In other cases, TBIs can be quite severe, causing serious damage or even death to the victims.
The Causes and Effects of Severe TBIs

Traumatic brain injuries commonly occur while playing sports or from falls, car accidents and violent acts. When patients sustain severe TBI, they can suffer from:

Slurred speech
Loss of bowel or bladder control
Seizures
Loss of coordination
Nausea

Children and Severe Traumatic Brain Injuries

Although children are known for their ability to bounce back from injuries, research recently published in Pediatrics indicates that recovering from TBI is not easy even for kids. Children who suffer from these injuries often feel the effects for years.

In one study, researchers looked at 40 children from ages two to seven, who suffered from TBIs. The researchers examined these patients 12 months, 30 months and 10 years after their injuries and found that those with severe TBIs had the worst cognitive functioning – although, with interventions and therapies, these children were able to develop in an age-appropriate way.

In another study, researchers looked at 53 children who suffered from TBI before they were three years old. When the patients were examined again between the ages of four and six, the researchers found that those with more severe brain injuries scored about seven to ten points lower on IQ tests.
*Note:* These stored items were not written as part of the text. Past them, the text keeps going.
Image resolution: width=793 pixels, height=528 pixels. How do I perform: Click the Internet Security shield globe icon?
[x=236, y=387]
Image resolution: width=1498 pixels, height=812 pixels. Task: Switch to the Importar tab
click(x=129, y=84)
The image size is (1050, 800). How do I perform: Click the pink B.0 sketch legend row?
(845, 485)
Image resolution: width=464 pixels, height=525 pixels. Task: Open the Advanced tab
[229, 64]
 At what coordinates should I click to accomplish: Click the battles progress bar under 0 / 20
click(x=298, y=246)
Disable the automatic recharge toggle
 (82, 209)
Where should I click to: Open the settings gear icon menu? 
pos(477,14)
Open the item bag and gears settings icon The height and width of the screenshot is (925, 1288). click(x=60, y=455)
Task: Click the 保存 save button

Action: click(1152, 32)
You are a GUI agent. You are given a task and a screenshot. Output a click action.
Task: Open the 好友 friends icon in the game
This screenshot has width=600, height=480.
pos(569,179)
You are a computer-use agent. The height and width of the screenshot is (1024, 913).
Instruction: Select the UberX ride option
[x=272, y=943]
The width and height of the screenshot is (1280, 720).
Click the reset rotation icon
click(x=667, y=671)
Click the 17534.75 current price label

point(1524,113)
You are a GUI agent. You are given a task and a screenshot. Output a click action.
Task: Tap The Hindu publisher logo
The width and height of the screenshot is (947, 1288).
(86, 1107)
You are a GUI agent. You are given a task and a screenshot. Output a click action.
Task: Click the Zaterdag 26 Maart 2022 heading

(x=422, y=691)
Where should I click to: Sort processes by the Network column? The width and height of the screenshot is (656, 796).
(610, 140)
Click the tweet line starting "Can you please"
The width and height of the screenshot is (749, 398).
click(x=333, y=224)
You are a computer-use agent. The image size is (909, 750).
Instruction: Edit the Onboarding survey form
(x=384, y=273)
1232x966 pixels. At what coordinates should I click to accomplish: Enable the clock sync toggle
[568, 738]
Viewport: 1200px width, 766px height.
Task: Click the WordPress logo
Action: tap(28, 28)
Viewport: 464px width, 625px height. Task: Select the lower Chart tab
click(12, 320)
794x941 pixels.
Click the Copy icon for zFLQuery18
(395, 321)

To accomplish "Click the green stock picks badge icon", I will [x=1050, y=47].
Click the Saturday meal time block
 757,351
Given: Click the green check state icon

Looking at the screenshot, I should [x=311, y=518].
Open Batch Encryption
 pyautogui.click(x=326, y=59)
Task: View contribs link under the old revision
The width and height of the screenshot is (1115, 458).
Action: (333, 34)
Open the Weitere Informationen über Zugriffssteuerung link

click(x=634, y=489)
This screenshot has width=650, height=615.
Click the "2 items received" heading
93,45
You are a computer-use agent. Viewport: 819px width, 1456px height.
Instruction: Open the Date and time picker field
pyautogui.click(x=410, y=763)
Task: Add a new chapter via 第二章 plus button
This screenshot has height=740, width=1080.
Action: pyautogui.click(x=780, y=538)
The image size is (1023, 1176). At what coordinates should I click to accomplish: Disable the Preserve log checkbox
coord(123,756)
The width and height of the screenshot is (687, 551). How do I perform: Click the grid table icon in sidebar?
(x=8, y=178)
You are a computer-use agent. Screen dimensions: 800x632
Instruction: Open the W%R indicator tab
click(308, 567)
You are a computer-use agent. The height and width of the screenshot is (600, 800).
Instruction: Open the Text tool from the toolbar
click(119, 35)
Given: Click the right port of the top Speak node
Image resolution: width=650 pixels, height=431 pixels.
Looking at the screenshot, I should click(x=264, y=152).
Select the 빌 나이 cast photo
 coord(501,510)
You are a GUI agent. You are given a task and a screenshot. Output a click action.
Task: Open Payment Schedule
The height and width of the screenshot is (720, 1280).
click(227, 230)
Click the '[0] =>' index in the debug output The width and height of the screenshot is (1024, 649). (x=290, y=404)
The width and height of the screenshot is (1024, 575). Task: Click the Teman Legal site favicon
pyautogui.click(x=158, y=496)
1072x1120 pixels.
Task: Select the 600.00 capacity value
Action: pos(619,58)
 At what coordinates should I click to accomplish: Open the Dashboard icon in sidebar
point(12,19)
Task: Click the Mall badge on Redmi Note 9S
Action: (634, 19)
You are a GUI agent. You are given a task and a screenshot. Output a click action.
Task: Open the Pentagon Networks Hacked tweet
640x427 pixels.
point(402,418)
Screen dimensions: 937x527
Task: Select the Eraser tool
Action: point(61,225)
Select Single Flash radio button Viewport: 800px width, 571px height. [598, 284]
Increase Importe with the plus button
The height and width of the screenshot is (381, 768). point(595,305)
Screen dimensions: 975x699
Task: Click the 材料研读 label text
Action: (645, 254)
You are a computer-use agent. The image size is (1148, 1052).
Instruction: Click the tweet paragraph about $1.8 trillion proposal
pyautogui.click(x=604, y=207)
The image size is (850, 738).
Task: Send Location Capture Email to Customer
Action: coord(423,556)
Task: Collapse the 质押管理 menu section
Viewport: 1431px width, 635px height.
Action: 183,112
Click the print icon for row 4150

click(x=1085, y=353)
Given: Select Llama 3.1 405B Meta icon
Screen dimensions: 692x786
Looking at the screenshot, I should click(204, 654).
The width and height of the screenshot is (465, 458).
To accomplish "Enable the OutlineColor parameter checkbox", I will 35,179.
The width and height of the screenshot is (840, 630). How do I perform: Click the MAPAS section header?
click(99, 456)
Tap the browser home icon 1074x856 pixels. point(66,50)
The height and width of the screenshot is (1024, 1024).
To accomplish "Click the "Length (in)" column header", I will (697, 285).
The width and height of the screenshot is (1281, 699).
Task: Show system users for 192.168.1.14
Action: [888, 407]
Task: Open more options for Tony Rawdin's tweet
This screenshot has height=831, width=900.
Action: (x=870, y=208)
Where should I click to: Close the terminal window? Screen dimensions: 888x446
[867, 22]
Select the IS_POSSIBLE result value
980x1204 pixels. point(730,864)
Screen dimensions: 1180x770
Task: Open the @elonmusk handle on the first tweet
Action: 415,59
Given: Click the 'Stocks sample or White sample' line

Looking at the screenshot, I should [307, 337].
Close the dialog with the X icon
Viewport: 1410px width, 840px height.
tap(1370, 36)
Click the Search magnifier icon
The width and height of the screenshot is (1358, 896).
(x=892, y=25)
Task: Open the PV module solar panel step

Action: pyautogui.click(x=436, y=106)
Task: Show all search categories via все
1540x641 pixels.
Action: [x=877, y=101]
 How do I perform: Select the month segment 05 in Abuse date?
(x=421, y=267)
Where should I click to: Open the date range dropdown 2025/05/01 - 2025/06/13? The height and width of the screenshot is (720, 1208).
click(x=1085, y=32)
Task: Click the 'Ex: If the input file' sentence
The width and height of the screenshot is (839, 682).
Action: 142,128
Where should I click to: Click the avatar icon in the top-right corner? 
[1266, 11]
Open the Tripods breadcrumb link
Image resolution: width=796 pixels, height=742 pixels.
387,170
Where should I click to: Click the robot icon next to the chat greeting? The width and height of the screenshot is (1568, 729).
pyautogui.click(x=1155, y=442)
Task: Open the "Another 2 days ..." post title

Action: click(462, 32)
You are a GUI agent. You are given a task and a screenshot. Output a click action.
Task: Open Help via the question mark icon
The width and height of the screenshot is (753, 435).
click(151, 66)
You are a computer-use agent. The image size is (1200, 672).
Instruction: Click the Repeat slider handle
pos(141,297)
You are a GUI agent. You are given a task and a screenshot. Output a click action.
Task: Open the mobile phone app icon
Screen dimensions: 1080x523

Although researchers cannot say for sure what factors affect recovery from severe TBI, the studies indicate that a child’s environment may play a role.

“Children from cohesive family environments and children whose parents had lower levels of stress showed better recovery,” researcher Louise Crowe said in a statement. “Why this is so is unclear, but it may be due to a parent spending more time with their children, and children also growing up in a less stressful environment.”
Does Your Child Have TBI?

Young children may not be able to tell you if they are having symptoms of traumatic brain injury, so if you observe the following symptoms after your child has an accident, consult a physician:

Persistent crying
Loss of interest in favorite activities
Change in sleep patterns or eating habits
Irritability

If your child has suffered a direct blow to the head, it’s best to consult a physician even if you don’t observe any of the TBI warning signs.